« Moi, j’ai toujours aimé connaître tout ce qui arrive aux gens, bien que je ne sois pas bachelier… C’est parce que j’aime les gens. Et les propriétaires de cette maison, je les aimais. Mais cela fait si longtemps, de tout ça, dont je ne me souviens plus. Je suis trop vieux et parfois je m’embrouille malgré moi… » Un vieux jardinier se remémore les six étés où il travailla pour Mme Rosamaria et M. Francesc dans leur superbe villa surplombant la mer. Le jeune couple, issu de la bourgeoisie barcelonaise, arrive chaque année à la belle saison avec des amis comme le peintre Feliu qui ne peint que la mer.
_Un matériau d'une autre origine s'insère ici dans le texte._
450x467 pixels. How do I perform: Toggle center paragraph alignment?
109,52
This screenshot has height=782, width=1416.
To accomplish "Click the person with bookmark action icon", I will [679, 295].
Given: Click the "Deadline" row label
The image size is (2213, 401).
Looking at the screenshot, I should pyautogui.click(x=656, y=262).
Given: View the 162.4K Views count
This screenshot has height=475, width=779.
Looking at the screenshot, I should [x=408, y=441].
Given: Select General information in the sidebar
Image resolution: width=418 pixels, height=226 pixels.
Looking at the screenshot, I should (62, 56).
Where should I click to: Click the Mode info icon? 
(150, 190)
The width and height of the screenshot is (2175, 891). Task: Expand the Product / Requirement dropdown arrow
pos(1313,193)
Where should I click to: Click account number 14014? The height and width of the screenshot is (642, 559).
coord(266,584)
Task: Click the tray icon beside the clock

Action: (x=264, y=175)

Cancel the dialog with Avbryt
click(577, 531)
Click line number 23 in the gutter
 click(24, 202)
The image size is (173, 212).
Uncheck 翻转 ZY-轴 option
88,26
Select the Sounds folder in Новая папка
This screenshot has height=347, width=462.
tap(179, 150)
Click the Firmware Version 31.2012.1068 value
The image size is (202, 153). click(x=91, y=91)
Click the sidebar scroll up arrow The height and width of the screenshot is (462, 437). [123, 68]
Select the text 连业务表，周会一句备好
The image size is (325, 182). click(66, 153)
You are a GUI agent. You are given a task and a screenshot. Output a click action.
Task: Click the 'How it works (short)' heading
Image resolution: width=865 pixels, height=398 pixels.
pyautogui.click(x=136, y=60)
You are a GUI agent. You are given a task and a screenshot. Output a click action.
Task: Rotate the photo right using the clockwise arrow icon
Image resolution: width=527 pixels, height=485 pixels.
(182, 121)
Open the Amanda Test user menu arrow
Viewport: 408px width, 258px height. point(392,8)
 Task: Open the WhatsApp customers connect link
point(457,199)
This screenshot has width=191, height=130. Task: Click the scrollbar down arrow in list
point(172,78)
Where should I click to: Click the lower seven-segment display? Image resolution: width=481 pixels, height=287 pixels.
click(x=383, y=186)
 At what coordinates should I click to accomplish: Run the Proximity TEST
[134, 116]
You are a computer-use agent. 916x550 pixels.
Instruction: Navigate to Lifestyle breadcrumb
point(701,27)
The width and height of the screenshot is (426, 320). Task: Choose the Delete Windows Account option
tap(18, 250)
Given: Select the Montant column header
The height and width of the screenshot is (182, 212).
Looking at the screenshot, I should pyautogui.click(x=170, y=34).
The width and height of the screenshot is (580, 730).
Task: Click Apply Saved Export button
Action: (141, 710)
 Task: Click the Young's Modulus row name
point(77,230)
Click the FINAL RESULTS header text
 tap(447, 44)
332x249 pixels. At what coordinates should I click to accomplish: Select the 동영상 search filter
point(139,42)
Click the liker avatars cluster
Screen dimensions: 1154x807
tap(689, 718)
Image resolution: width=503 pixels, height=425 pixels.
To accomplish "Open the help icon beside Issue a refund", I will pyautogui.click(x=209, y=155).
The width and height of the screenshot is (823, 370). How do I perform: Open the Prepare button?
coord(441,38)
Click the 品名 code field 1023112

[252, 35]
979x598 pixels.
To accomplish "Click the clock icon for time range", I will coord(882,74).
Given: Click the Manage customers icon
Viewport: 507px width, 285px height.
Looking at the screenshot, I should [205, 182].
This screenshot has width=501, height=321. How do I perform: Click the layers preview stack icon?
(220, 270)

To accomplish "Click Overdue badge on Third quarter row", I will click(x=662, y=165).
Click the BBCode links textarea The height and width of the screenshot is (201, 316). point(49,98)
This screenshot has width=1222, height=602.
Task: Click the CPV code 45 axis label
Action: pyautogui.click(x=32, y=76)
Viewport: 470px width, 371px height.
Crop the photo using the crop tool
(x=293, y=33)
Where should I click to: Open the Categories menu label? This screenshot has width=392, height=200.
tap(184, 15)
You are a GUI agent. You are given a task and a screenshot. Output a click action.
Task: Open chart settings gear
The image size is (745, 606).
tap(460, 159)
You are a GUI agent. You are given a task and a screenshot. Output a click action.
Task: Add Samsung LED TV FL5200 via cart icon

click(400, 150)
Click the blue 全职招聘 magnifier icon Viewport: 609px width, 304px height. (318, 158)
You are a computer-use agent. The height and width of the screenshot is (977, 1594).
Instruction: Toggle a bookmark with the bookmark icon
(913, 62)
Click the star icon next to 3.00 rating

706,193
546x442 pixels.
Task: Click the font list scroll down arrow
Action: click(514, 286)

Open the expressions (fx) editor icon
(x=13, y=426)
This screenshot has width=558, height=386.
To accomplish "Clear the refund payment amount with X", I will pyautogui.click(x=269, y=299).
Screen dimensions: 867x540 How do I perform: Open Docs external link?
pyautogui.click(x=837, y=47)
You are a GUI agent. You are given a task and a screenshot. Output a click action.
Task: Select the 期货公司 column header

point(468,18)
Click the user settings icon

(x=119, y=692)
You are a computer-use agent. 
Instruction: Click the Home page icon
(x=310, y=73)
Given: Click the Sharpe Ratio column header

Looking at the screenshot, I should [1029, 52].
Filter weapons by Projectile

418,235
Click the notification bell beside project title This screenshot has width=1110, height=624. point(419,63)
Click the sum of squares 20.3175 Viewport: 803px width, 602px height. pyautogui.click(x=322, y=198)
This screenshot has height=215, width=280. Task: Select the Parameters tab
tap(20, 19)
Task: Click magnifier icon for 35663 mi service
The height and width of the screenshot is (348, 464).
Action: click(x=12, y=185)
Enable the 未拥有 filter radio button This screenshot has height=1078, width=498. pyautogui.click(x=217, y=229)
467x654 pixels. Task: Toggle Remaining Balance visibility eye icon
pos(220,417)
De somptueuses fêtes sont organisées dans le luxuriant jardin, des feux d’artifice, un lion et une guenon feront également partie des divertissements qui se déroule sous le regard amusé et indulgent du jardinier. Mais l’insouciance prendra fin avec l’arrivée d’un nouveau voisin qui fait construire une villa pour sa fille et son mari.
Je découvre Mercè Rodoreda grâce au « Jardin sur la mer » pour la première fois traduit en français. L’histoire du couple est vu au travers des yeux bienveillants de leur jardinier. Cet homme modeste, amoureux de la nature, est aussi attentif aux plantes qu’aux personnes qui vivent dans la villa. Il observe avec finesse, écoute avec patience et se dessine, grâce à lui, par petites touches la vie des autres. Les premiers étés ont un côté fitzgeraldien mais les bulles de champagne vont bientôt laisser la place à un drame poignant. Le passé des personnages jette une ombre sur ce lieu idyllique et le charme se rompt. Le récit du vieux jardinier, personnage infiniment touchant, se fait mélancolique et emprunt de désenchantement. Mercé Rodoreda décrit avec finesse et subtilité les sentiments, les actions de ses personnages, comme leurs secrets les plus enfouis.
Délicat, nostalgique, poétique, « Le jardin sur la mer » est un splendide roman qui me donne envie de découvrir toute l’œuvre de Mercé Rodoreda.